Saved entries

-- Opening Marker --

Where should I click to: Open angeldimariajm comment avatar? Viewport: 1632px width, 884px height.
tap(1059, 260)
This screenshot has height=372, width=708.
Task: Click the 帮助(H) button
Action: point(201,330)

-- Closing Marker --

*WHAT TO PRODUCE*. Output the data in full, precisely as it appears above.

*RESPONSE TO THIS TASK*.
Where should I click to: Open angeldimariajm comment avatar? Viewport: 1632px width, 884px height.
tap(1059, 260)
This screenshot has height=372, width=708.
Task: Click the 帮助(H) button
Action: point(201,330)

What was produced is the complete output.